GIVEN TASK:
Rewrite the material below with every "dialog" changed to "window" and everything else left as it is.

SOURCE DATA:
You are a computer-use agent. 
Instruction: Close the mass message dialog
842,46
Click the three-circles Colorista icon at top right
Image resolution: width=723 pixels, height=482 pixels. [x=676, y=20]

SOLUTION TO THE EXERCISE:
You are a computer-use agent. 
Instruction: Close the mass message window
842,46
Click the three-circles Colorista icon at top right
Image resolution: width=723 pixels, height=482 pixels. [x=676, y=20]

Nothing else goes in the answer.